If your executive’s calendar must be kept on the network and accessible to all, pre-emptively block out time. That will help funnel requests to you and will help your boss have enough time to get his job done in addition to attending meetings.
• Be flexible. If you’re scheduling a meeting with your boss and 20 other executives, don’t expect to get everyone in the same room, at the same time, on the same day. “You’ll never get 20 people to agree on one time. It’s hard enough with just four,” says Jean Custato CPS/CAP, an administrative assistant for the legal department of a health-care company in Massachusetts. Instead prioritize. Who absolutely positively needs to be there? Pick the date and time when the most people who are most critical to the meeting can make it.
Root, for example, has to schedule meetings for a 42-member board.
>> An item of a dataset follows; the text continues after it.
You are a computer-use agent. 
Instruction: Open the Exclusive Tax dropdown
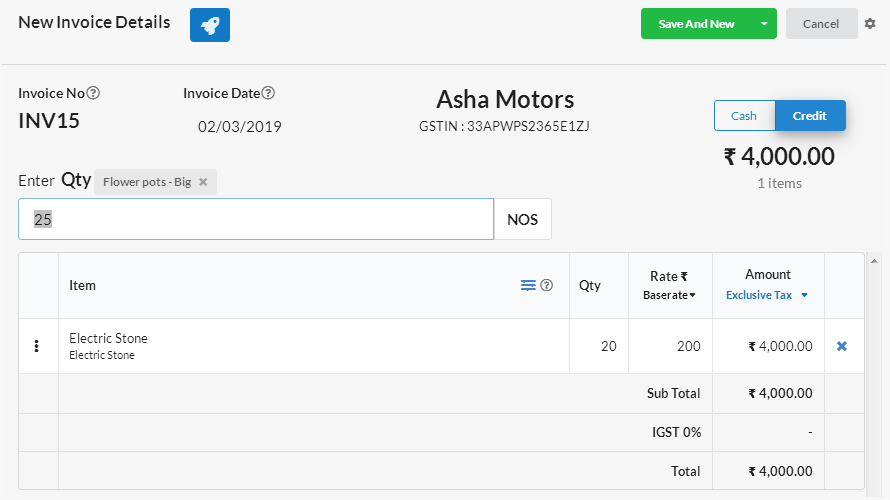767,295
When Root schedules a board meeting, she starts by sending the 42 board members four or five options by e-mail and then picks the option most people can make. “Sometimes you can’t get everybody together and you just need to be flexible,” Root says.
• Pick your boss’ priorities. “Everybody wants to meet with him [the president] and everybody thinks their meeting is important,” so it’s up to Root to decide which meetings should be on her executive’s calendar and which are a low priority. “He can’t meet with everybody,” she says.
• Use software to the fullest. Calendar programs such as Microsoft Outlook, Lotus Notes, or Office Accelerator have made admins’ lives a lot easier. But such programs are only as good as the person using them. Be sure you know how the software works and how to use its advanced features. If you don’t, request some training or buy a book or CD on the program.
• Pad the time between meetings. “I always allow a little additional time for each appointment—about 15 minutes—and that seems to reduce executives’ stress level considerably without causing them to feel like they have wasted time,” says Seagren.
Colin Cairns, communication director at Christie Communications, a public relations, marketing, and advertising agency based in Santa Barbara, California, always keeps one hour free for his boss each day, so she has the time to handle unexpected emergencies. “If every minute is scheduled in advance, there is never time to deal with an immediate crisis,” Cairns says.
•Find overlooked time for meetings. Seagren has turned increased airport security and the need to be at the airport extra early into a new source for meeting times for the president, CEO, and chairman of her company. “They’ll grab a conference room and use it for business development,” Seagren says. “It’s lot more productive use of that extra hour.”
• Act like a diplomat. Try to be positive rather than negative when scheduling appointments, recommends Cairns. “If clients and employees feel important and know that you’re trying your best to get a convenient and timely meeting scheduled, they will be more willing to work with you,” says Cairns, who supports Gillian Christie, founder and CEO.
• When possible, combine meetings. One of Hopkins’ favorite timesavers is to see if she can reduce two meetings to one. “See if there are multiple meetings on the same topic. It will be more efficient to have one meeting instead of two,” she explains.
No matter how well you plan a day, there will be changes, cancellations, and additions. But if you follow the tips presented in these pages, you’ll find it’s a good cure for the common calendar headache and that managing a calendar won’t take as long and won’t be nearly as stressful.
Jenny C. McCune is a freelance business writer based in Bozeman, MT.